**What is needed**.
In the material below, find each line with the word "agent" and list it.

--------

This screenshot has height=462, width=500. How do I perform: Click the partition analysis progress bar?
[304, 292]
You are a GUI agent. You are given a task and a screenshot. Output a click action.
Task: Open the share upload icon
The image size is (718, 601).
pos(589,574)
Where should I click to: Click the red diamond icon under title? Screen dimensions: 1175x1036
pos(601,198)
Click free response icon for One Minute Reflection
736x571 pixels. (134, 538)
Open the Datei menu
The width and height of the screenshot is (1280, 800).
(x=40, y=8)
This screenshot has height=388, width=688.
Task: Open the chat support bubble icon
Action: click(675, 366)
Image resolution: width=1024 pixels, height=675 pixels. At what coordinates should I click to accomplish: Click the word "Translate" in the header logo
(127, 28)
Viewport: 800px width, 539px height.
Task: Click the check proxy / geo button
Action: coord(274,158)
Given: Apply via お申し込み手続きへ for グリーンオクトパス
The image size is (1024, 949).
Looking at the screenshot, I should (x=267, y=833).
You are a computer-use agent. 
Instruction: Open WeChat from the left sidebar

--------

**Final answer**.
You are a GUI agent. You are given a task and a screenshot. Output a click action.
You are a computer-use agent. 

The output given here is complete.